OUT-LAW News, 26/02/2001

The Hague Convention on Jurisdiction and Foreign Judgments in Civil and Commercial Matters is presently being negotiated by 47 countries and would ensure that judgments of a court in one country can be enforced by other countries and establish rules for cross-border legal disputes.

The draft Convention is due for review in June this year and will be discussed this week at a meeting in Ottawa.

The countries involved in the Hague Conference on Private International Law drafting the Convention include Canada, the US, Australia and Japan as well as Europe. Negotiations for the Convention have been ongoing since 1996 but the development of e-commerce has increased interest in finalising the text. A draft document was formed in October 1999.

In Europe, jurisdiction principles are set out in the Brussels Convention of 1968 which governs the enforcement of the court decisions of one European country in another. A subsequent agreement called the Lugano Convention extended the principles to certain non-European countries in 1988, but the US was notable for its absence.

The European Union recently agreed to turn the terms of the Brussels Convention into a formal EU Regulation subject to some amendment. The Regulation was adopted on 22nd December 2000 and will enter into force throughout the EU on 1st March 2002.

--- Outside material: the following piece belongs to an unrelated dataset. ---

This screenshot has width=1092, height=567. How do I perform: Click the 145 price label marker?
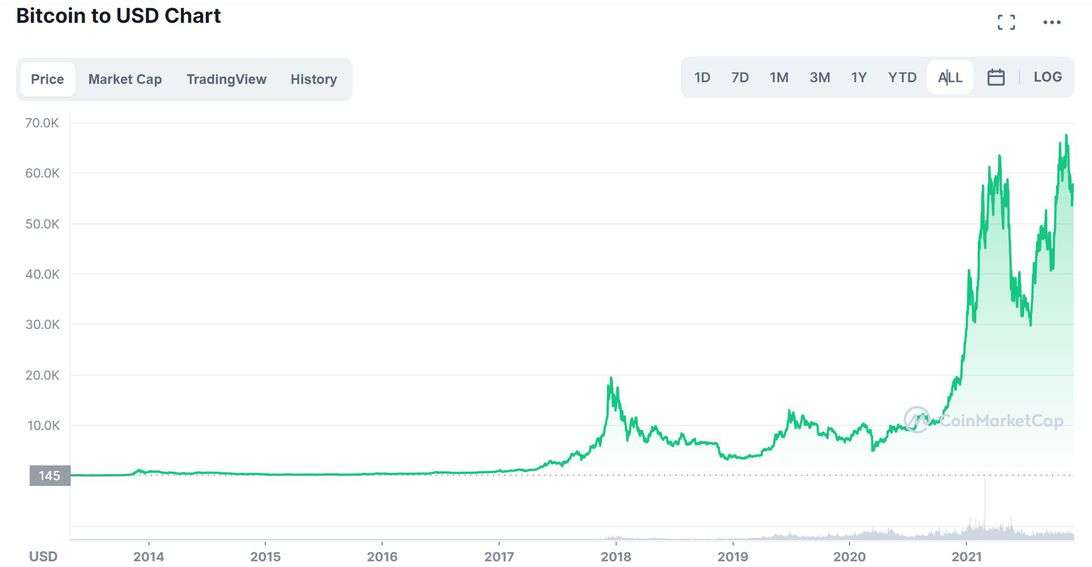(x=49, y=476)
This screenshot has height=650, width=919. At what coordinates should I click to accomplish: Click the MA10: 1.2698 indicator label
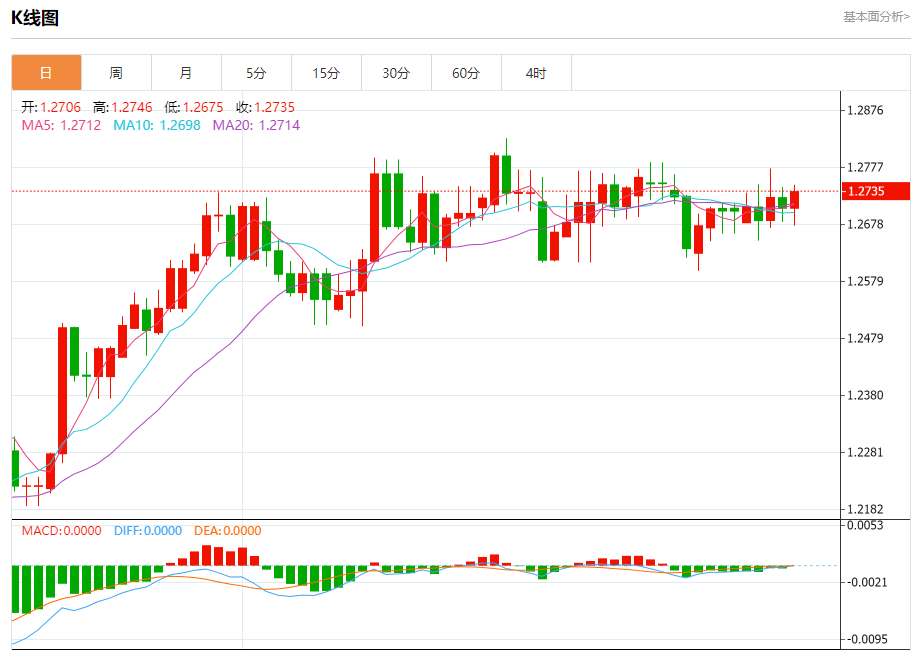[157, 125]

E-commerce companies are concerned that foreign consumers (as opposed to businesses) could sue in the courts of their home country. The draft Hague Convention also provides that the laws of the consumer’s country would apply, as opposed to those in the country of the selling business. This is provided for in the European Regulation.

The European Commission is also considering a proposal, presently known as the Rome II Green Paper, which covers non-contractual liability. It provides that the law of a consumer’s country would apply in the absence of a contract.

The draft Hague Convention is facing many critics, mostly in the US where the US Patent and Trademark Office has already publicly expressed its opposition.